Where the ships heading for Jamestown may have been filled with supplies to find gold, the Pilgrims dedicated precious space aboard the Mayflower to books. They brought over 400 books, a veritable library in that time. Bradford references Plato when describing the ‘vanity of that conceit’ of holding property collectively (socialism). It was with their families that they discussed such philosophy, challenged ideas, and worked toward a more perfect understanding of God’s creation.

It was the freedom to live as families, by their own faith, that made standing against the might Church of England worth it, that made the dangerous crossing of an ocean worth it. It was their families they cared for and mourned for during those first fatal winters in America under a misguided system that arrogantly denied Man’s nature as a sovereign individual. Similarly, it was their families for which they gave thanks to God and shared their blessings when they saw the error of their ways.

The sparks that inflamed the American Revolution some 150 years later were ideas first ignited and hardened within the family unit. The family unit has, ever since, been the building block for successful communities.

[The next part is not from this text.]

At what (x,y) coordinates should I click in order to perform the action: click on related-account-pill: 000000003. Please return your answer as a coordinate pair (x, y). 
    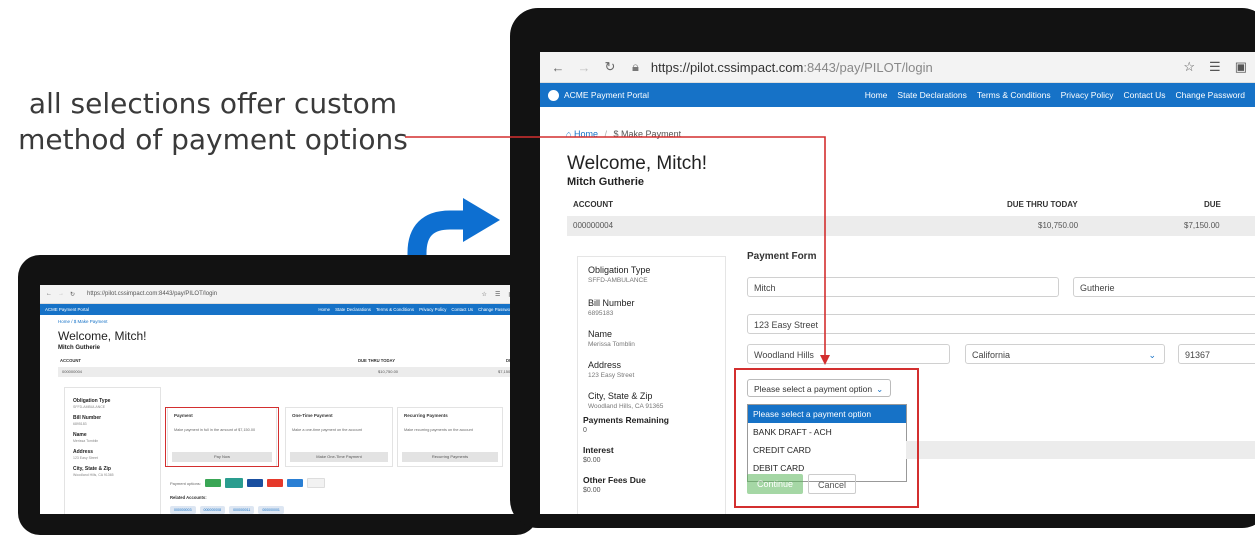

Though it may have changed considerably in appearance from that of our forefathers, America’s is successful to the extent that it respects and promotes not just family values, but the values of family.

So 400 years later in 2019, we Americans will gather around the table with our families to give thanks. Retail political talk and unsolicited opinions may be the least of what you are looking forward to about the holiday, but there is something to be said for the quintessentially American family discussion around the dinner table, no matter how boisterous. Those conversations — the deep and philosophical, the sentimental, and the trivial — inform who we are as individuals and as a nation. Imagine the family dinner conversations of those Pilgrims as they wrestled with fundamental dilemmas, and the history that would come from them.

All the biggest issues our nation faces, and our responses to them, will be fleshed out around millions of family conversations long before a law is passed or an election decided. With yours is large or small, a hodgepodge, or what have you, be thankful for your family and invest in it with thoughtful, reaching conversations. The dividends of such investments are manifold, as evidenced by the success of the American idea, forged by the precious family in honor of God.

Happy Thanksgiving to you and yours from First in Freedom Daily.